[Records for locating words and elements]
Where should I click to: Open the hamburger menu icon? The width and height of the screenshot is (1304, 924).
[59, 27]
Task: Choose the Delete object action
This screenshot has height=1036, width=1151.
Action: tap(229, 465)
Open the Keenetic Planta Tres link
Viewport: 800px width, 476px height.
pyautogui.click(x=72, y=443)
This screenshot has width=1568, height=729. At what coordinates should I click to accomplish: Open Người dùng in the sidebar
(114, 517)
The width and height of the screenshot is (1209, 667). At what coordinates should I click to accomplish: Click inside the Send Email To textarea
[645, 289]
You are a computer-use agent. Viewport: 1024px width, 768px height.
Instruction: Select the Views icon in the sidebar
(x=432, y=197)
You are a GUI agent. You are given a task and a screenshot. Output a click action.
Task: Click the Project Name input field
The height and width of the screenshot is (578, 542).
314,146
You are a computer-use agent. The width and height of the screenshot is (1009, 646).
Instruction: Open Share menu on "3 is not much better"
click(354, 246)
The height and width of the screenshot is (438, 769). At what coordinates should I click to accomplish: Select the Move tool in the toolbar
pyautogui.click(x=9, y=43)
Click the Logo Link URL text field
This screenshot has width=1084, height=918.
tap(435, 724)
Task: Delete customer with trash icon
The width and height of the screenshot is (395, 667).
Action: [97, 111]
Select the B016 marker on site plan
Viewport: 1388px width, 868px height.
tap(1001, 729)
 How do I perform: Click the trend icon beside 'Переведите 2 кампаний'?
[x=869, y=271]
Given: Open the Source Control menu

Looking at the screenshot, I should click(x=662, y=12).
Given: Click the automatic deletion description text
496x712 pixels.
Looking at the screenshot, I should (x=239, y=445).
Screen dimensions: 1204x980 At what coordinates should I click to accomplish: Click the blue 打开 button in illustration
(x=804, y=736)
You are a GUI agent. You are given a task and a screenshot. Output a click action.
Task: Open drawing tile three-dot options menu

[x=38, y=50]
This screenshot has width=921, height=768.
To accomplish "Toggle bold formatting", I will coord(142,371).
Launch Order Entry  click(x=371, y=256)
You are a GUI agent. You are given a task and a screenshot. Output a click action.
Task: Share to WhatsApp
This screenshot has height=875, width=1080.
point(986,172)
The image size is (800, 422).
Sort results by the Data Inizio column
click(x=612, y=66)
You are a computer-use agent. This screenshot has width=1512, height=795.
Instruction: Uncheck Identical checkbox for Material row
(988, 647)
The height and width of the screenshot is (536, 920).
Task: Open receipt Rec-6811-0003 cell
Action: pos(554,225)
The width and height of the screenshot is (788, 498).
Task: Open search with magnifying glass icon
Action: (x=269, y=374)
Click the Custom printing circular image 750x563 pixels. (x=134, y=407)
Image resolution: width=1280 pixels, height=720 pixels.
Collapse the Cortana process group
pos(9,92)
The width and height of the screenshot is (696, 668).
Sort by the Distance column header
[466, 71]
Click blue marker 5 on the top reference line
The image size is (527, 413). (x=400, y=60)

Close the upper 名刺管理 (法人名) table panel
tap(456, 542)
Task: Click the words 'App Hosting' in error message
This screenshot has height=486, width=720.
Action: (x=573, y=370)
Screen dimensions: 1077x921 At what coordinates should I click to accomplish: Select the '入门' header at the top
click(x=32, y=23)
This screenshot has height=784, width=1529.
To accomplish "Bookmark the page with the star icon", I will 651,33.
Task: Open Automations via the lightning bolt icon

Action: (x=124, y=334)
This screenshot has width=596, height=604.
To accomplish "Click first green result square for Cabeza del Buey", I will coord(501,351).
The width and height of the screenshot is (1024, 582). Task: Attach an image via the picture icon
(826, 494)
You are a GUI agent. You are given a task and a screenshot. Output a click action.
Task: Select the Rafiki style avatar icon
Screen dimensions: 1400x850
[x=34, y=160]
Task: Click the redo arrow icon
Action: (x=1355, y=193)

### GIVEN INSTRUCTION
Write out the lines of the data word for word, starting at the line that contains "This screenshot has width=921, height=768." and ending after the line that contains "Launch Order Entry".

### TASK RESPONSE
This screenshot has width=921, height=768.
To accomplish "Toggle bold formatting", I will coord(142,371).
Launch Order Entry  click(x=371, y=256)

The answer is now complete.